A young man was sitting on a large front-end loader, so Gary drove over next to him. “Is this the slabwood you’re getting rid of?”

“Sure is. I’ll load the truck and trailer for ten bucks, or you can do it yourselves for free”.

It only took one quick glance at the jumbled pile, and an equally fast one at each other, to decide to hand the man a ten spot from Gary’s dwindling supply.

The loader didn’t have the usual bucket. It had been replaced by four large arms that dug into the pile, and came up with it’s maw full of wood in no time at all. In just a few minutes, they were on the way back home with many cords of good hardwood. A few days, and many trips later, their woodpile would look like the ones at the mill! Unfortunately, as others started to arrive at the mill with the same idea, the young operator took the hint, and their last four loads were twenty-five dollars apiece. At this point, they knew that they had less time than money, so they paid the man, and were glad to have the wood. Gary commented, “This wood will bring us more joy than his cash, I’ll wager.”

Both of them knew that the value of paper money could drop to the equivalent value of scrap paper, which was about twenty dollars a ton, and it wasn’t worth a damn in keeping the home fires burning either.

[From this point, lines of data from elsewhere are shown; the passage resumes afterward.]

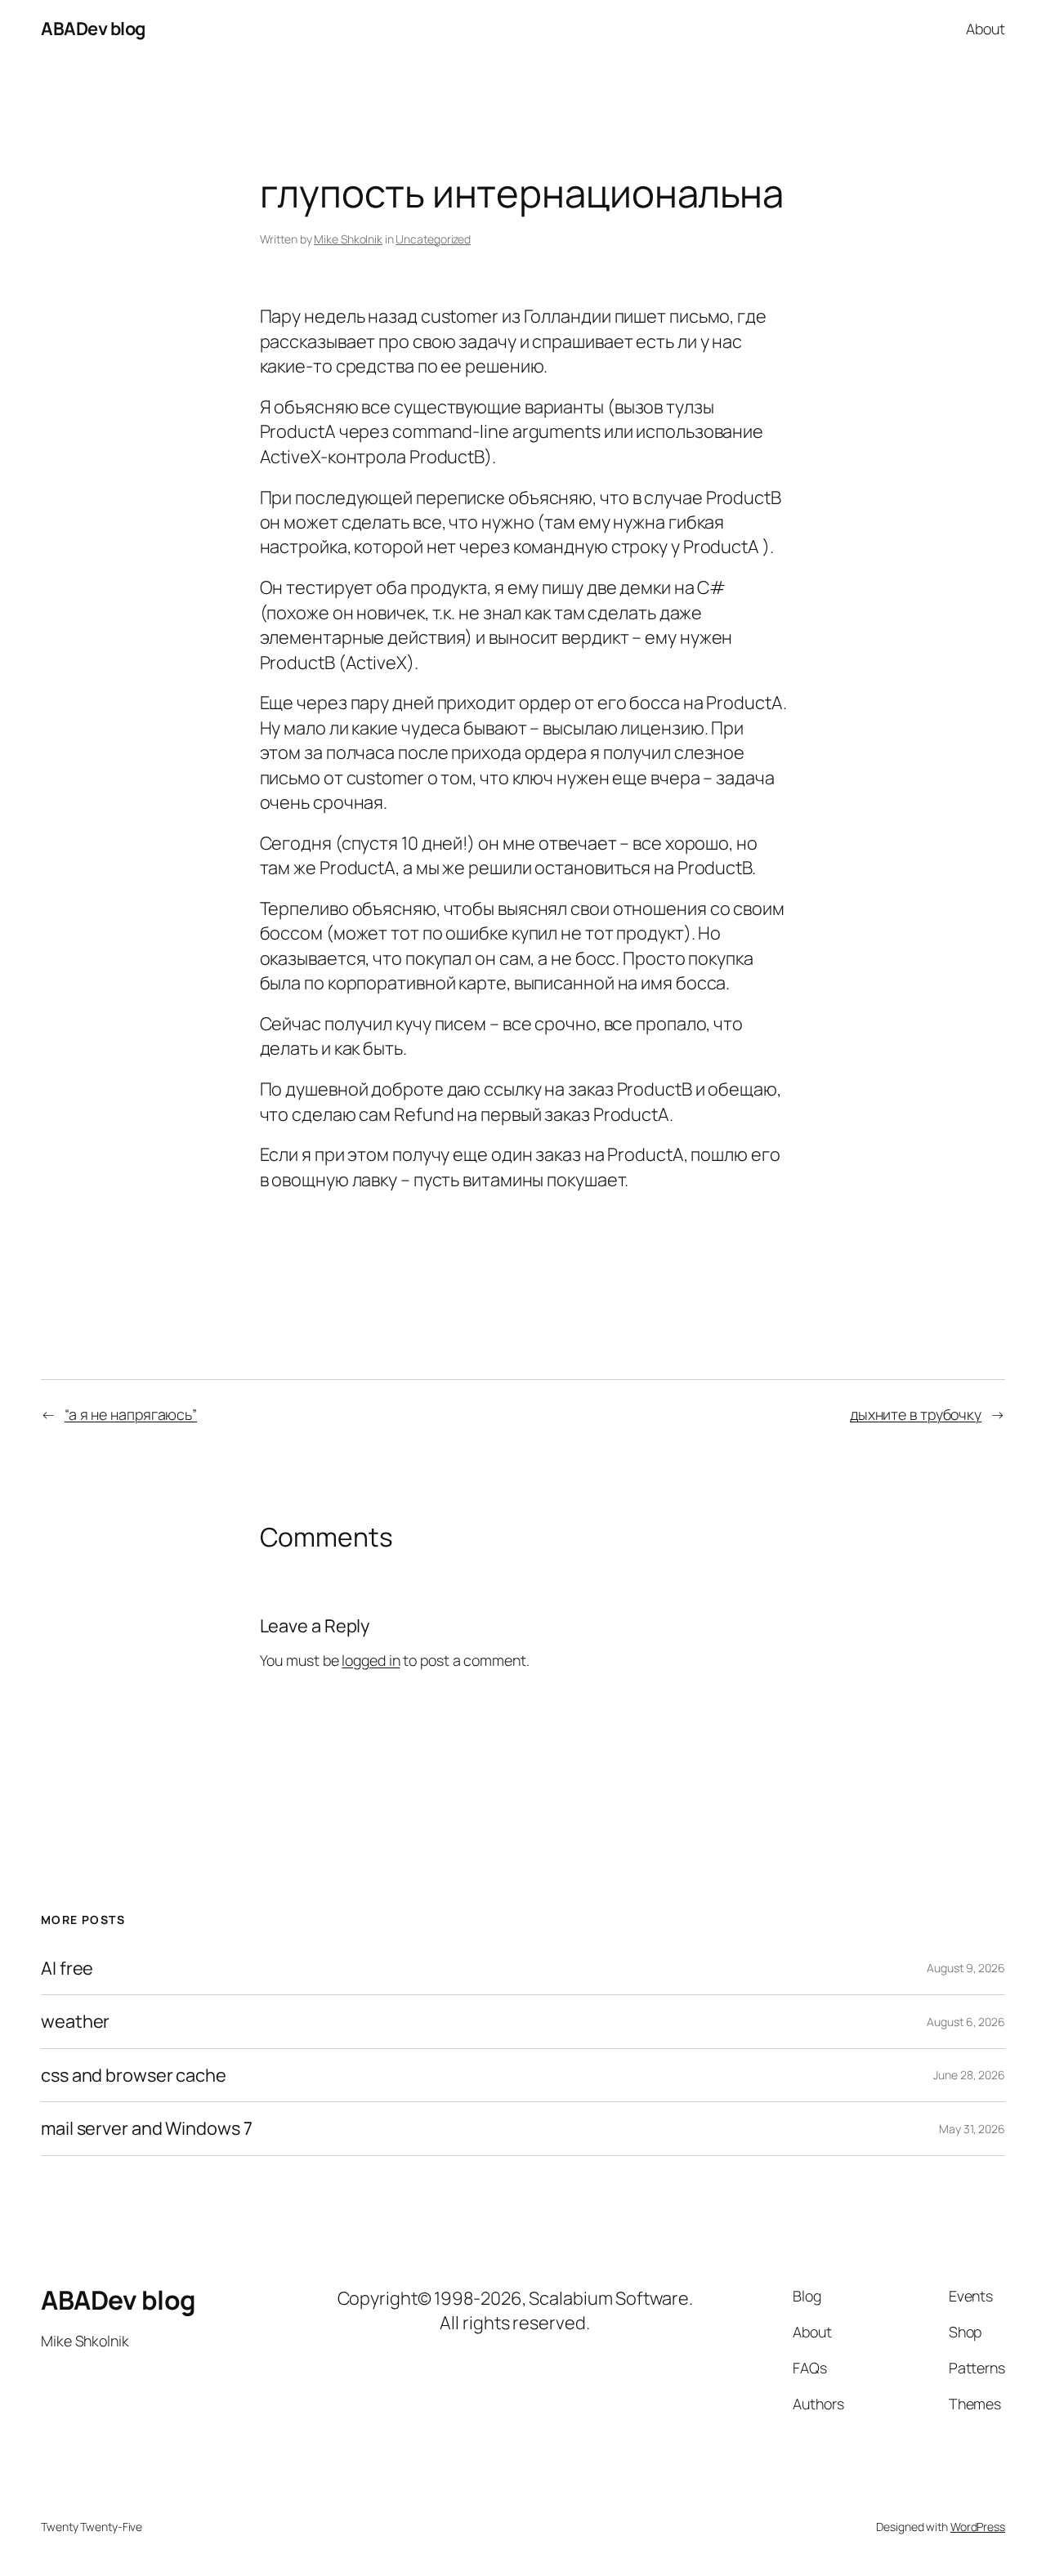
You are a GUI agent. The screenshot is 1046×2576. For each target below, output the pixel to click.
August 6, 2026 (966, 2021)
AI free (67, 1968)
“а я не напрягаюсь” (131, 1414)
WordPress (977, 2526)
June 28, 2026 (969, 2075)
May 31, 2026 (972, 2128)
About (985, 28)
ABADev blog (93, 28)
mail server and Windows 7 (147, 2128)
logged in (371, 1660)
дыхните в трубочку (915, 1414)
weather (75, 2021)
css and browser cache (133, 2075)
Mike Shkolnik (348, 239)
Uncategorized (433, 239)
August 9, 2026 (966, 1968)
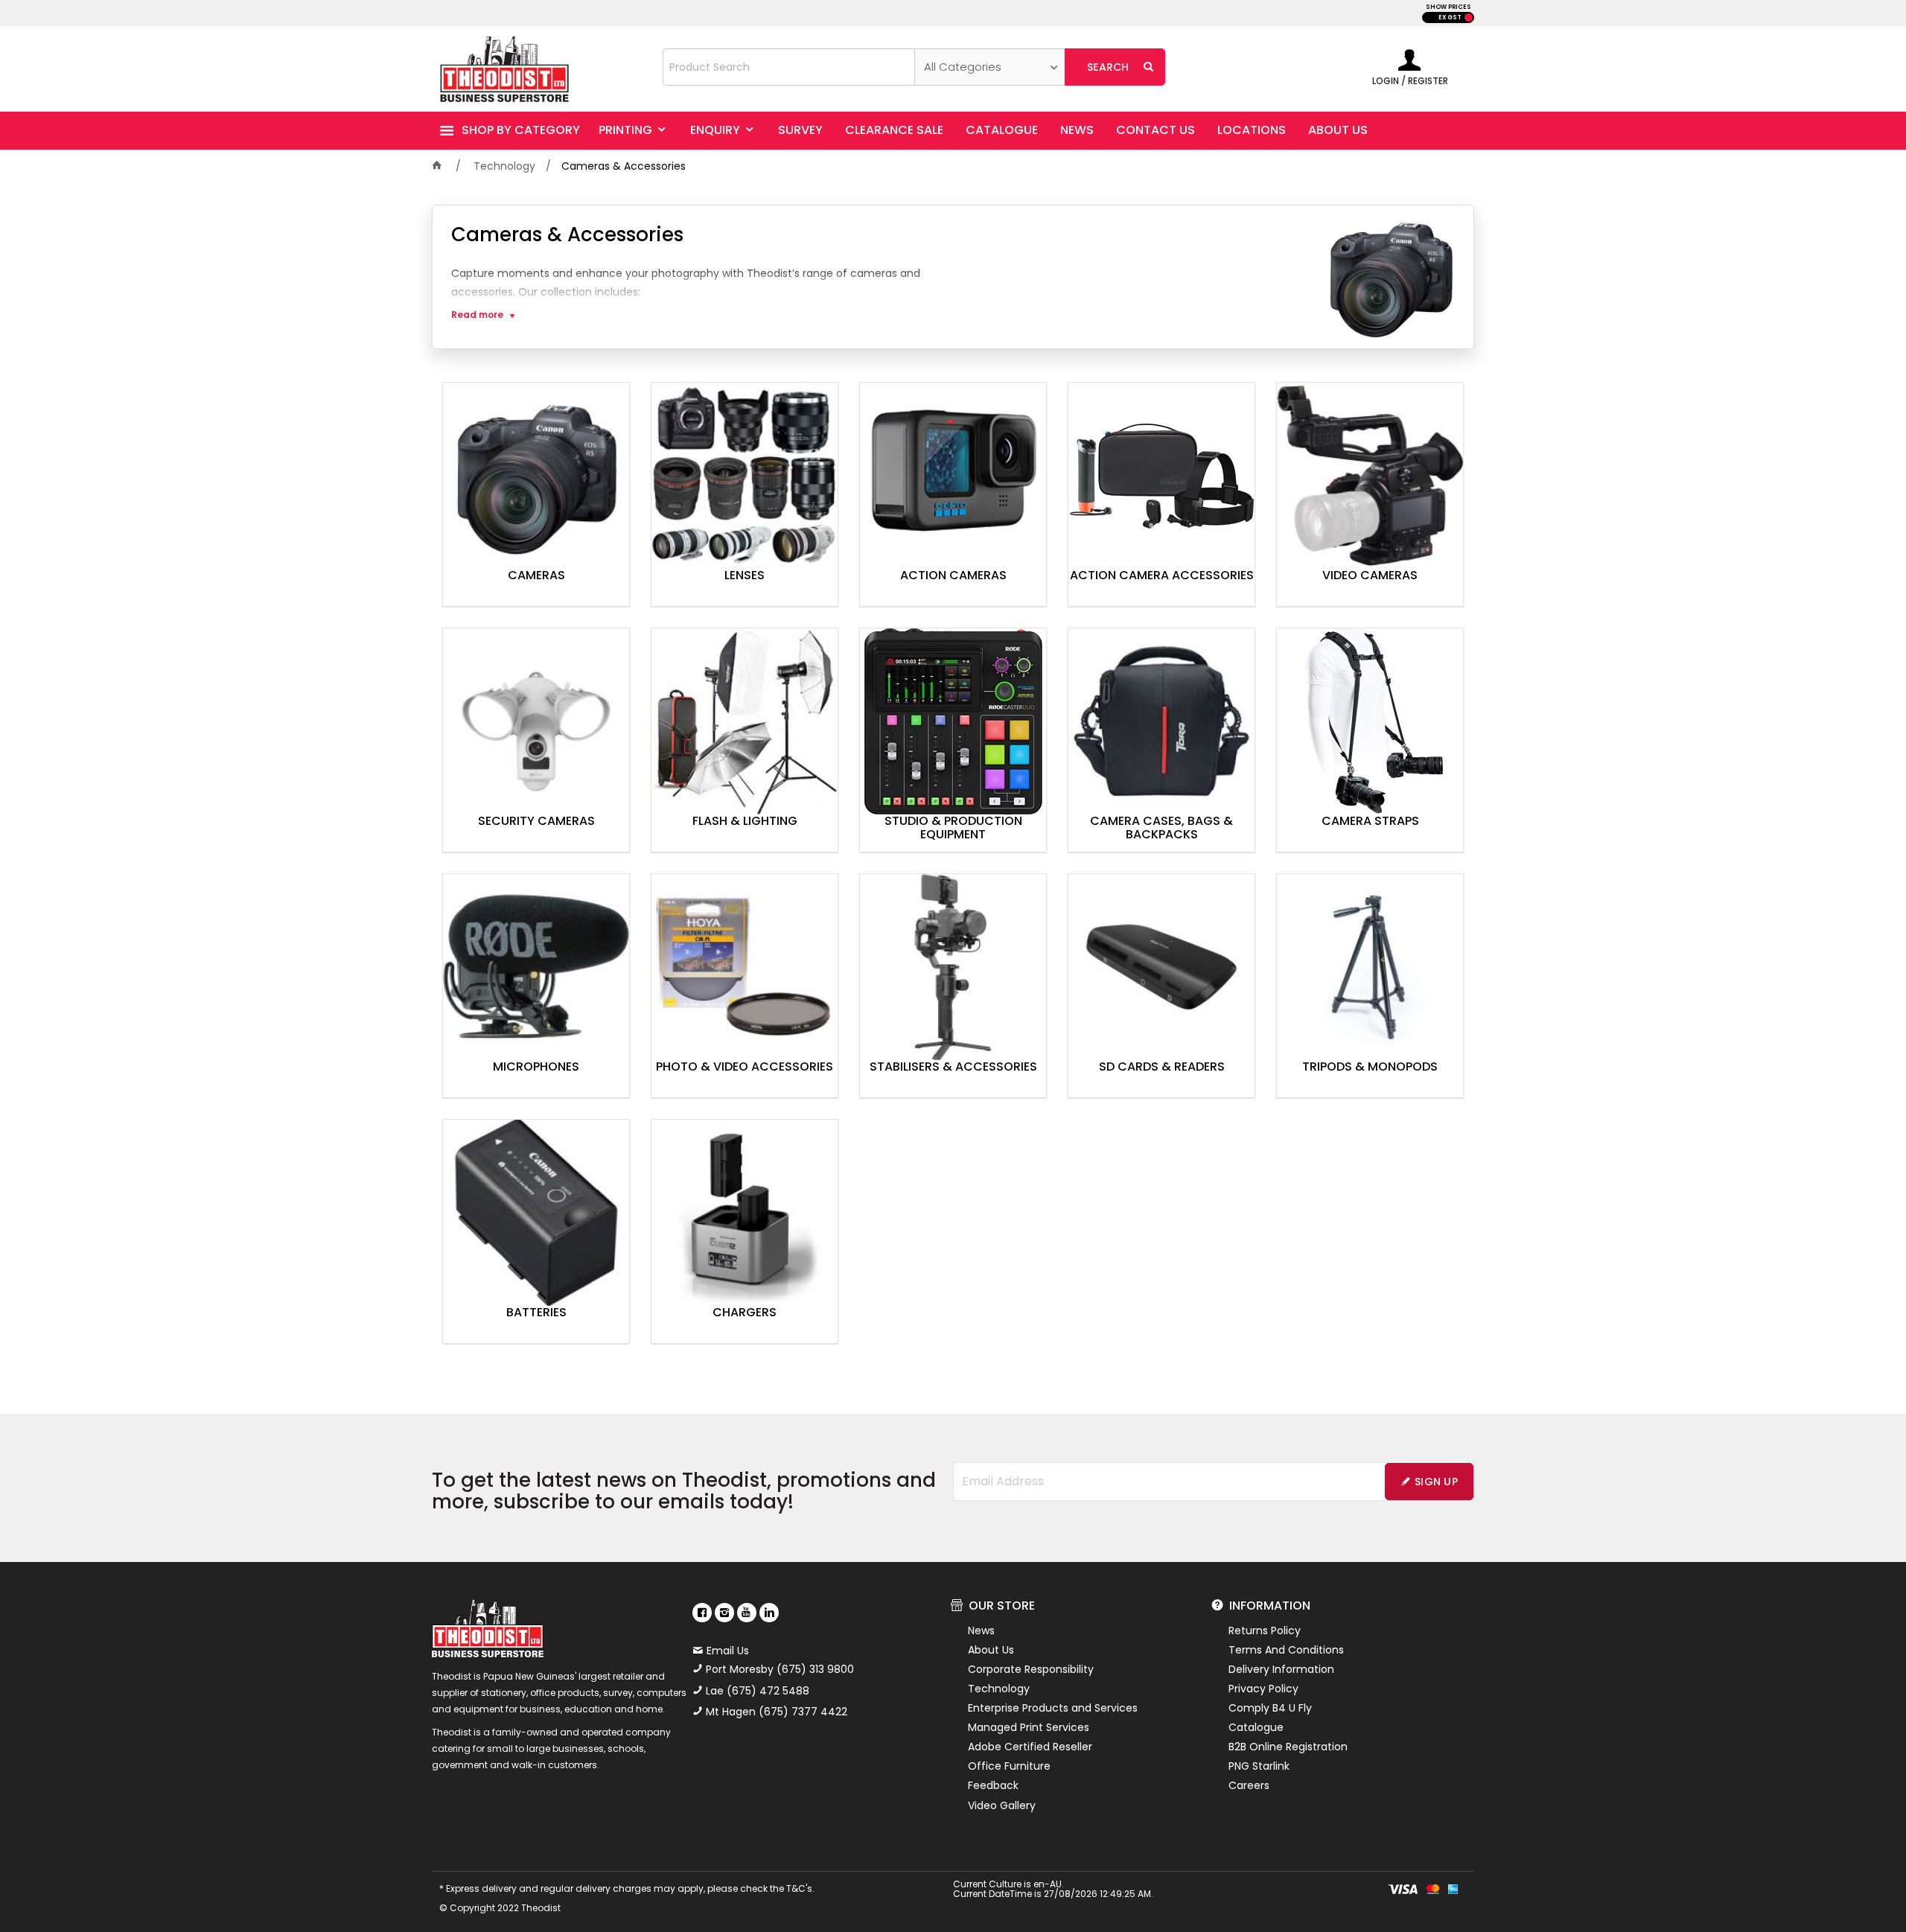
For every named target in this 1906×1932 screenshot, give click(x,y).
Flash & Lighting (744, 821)
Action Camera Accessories (1162, 576)
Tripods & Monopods (1370, 1067)
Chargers (745, 1313)
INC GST (1468, 17)
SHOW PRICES (1448, 7)
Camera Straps (1370, 821)
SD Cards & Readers (1162, 1067)
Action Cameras (953, 576)
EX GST (1450, 17)
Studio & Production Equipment (953, 828)
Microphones (536, 1067)
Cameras (536, 576)
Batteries (536, 1313)
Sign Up (1436, 1481)
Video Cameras (1370, 576)
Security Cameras (536, 821)
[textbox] (788, 67)
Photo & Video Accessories (744, 1067)
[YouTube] (746, 1612)
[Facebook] (702, 1612)
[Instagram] (724, 1612)
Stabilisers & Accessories (953, 1067)
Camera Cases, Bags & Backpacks (1161, 828)
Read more (477, 315)
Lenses (744, 576)
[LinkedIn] (769, 1612)
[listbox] (989, 67)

Danielle commented, “I remember reading that you couldn’t carry enough paper money in post war Germany to buy a loaf of bread, and in the era following the American Revolution, people used continental dollars to paper their walls. That’s where the term, “not worth a continental”, came from.”

“I’ll bet your dad was thinking of things like that when he said he was going to put his assets into gold. If we had anything besides our “maxed” out plastic, I’d be converting mine about now too.”

“Don’t worry Gary, we’ve got plenty of other things going for us. We’re well prepared with all of the essentials, and we’ve got the knowledge of how to use it. That will see us through it, I’m sure.”

On the way back to their place, they noticed several good sized piles of slabs in several of the yards in town, and a few on the farms they passed as well, when they got closer to home. None of the woodpiles were even a fraction of the size of the small mountain of wood in their backyard, but anything those people could their hands on, would help them to survive, and that was definitely a good thing.